[[ Records supplied open ]]
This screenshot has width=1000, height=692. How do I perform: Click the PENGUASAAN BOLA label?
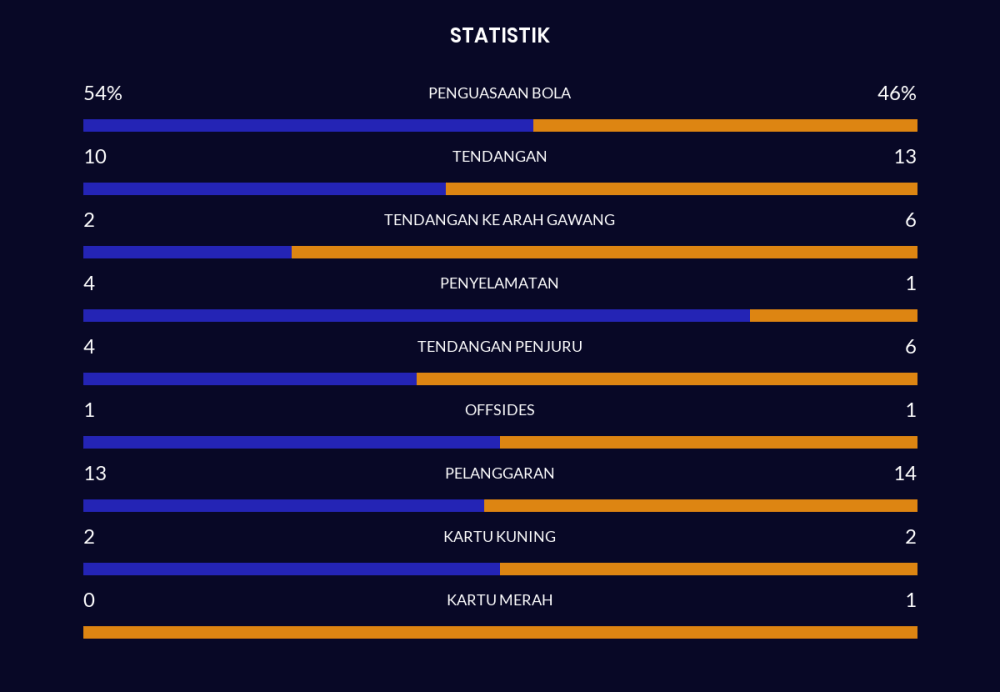click(x=499, y=94)
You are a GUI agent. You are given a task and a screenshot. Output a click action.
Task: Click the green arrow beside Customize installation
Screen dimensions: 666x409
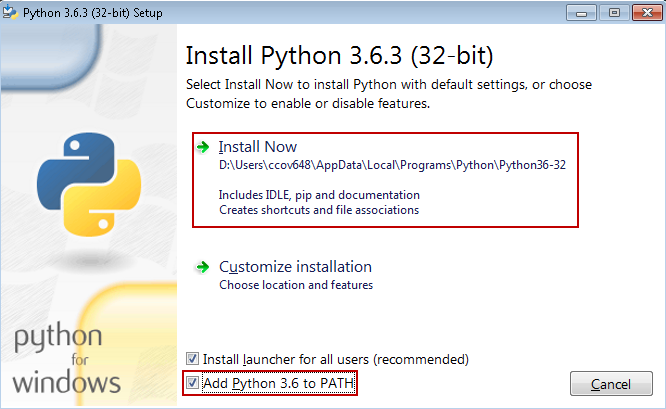pyautogui.click(x=203, y=267)
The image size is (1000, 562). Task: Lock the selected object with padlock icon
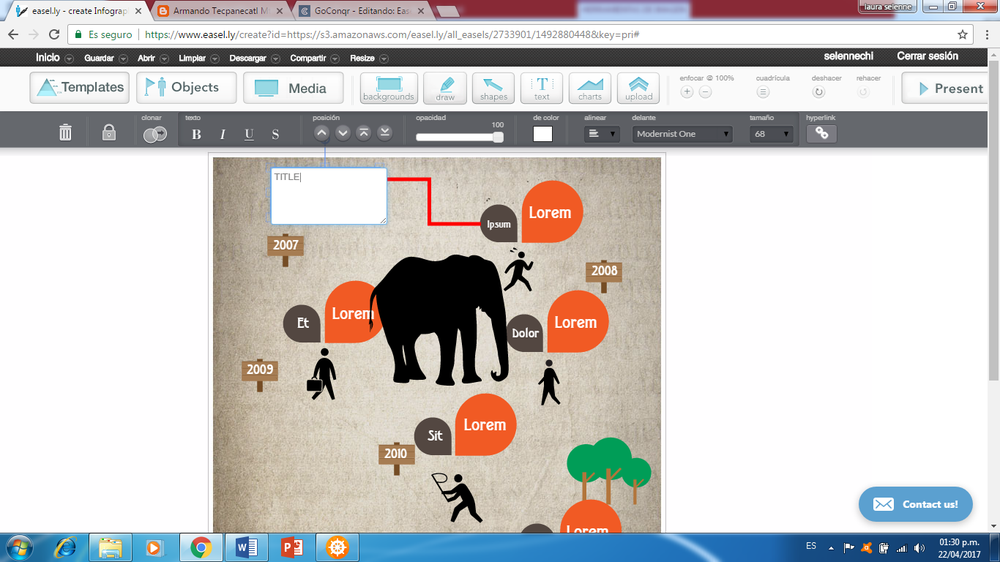[x=109, y=133]
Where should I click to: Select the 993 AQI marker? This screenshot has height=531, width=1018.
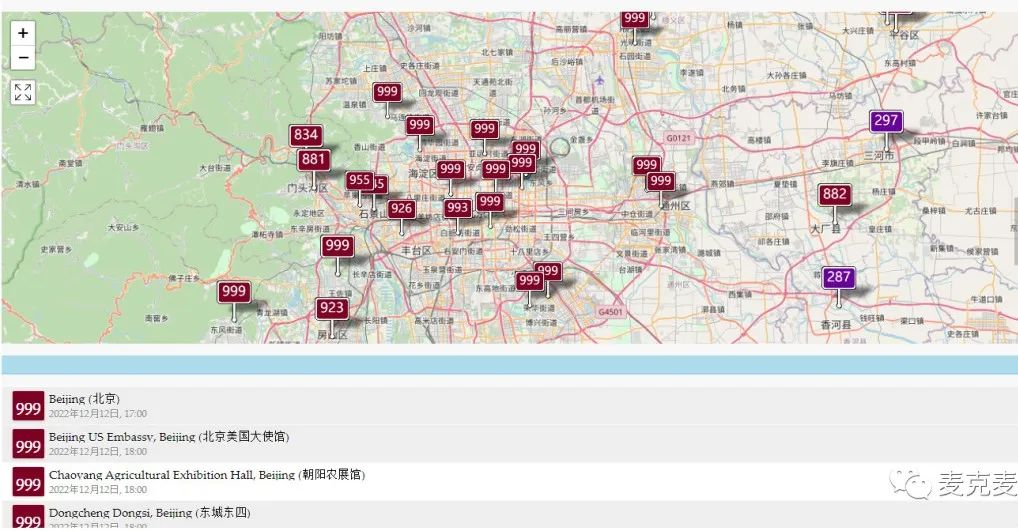(x=457, y=208)
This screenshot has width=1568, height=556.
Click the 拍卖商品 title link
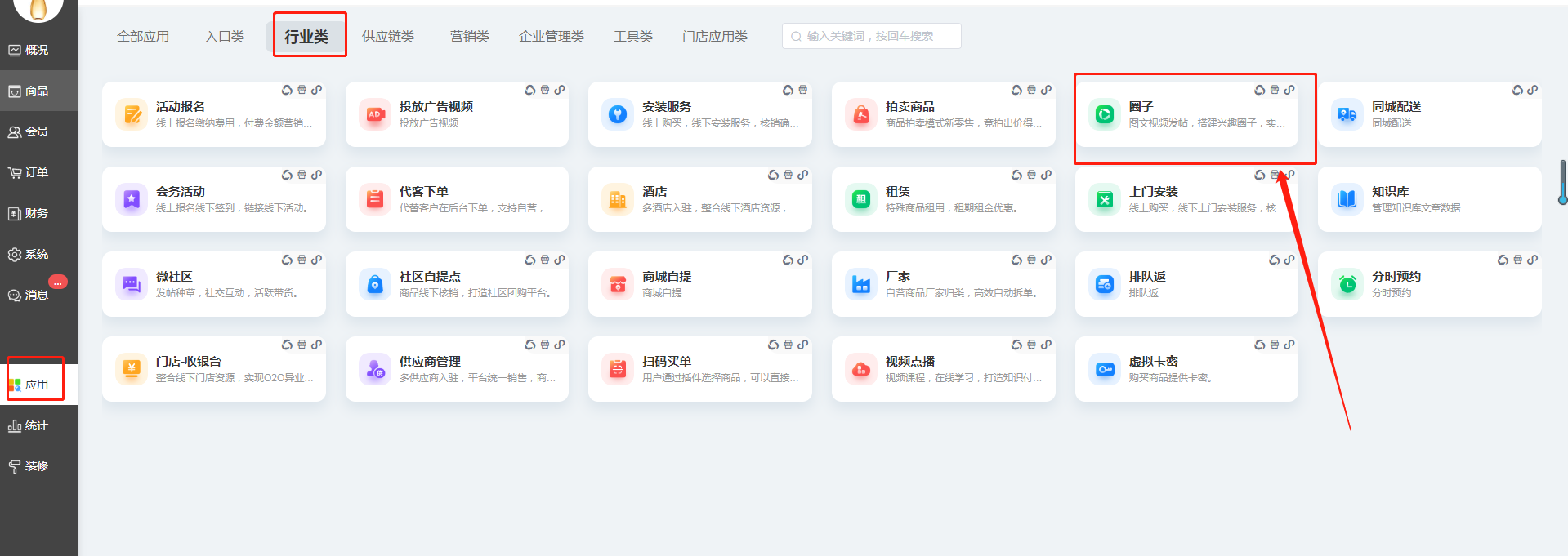909,107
[[ Records supplied closed ]]
→ **Task requirements**: Only the pictures stay out; the rest of the entries above must be written out exactly.

→ **Task solution**:
This screenshot has width=1000, height=692. How do I perform: Click the PENGUASAAN BOLA label?
click(x=499, y=94)
You are a GUI agent. You are given a task and a screenshot. Output a click action.
Task: Click the green arrow beside Customize installation
Screen dimensions: 666x409
pyautogui.click(x=203, y=267)
The image size is (1000, 562). Task: Lock the selected object with padlock icon
[x=109, y=133]
Where should I click to: Select the 993 AQI marker? This screenshot has height=531, width=1018.
(x=457, y=208)
This screenshot has width=1568, height=556.
Click the 拍卖商品 title link
909,107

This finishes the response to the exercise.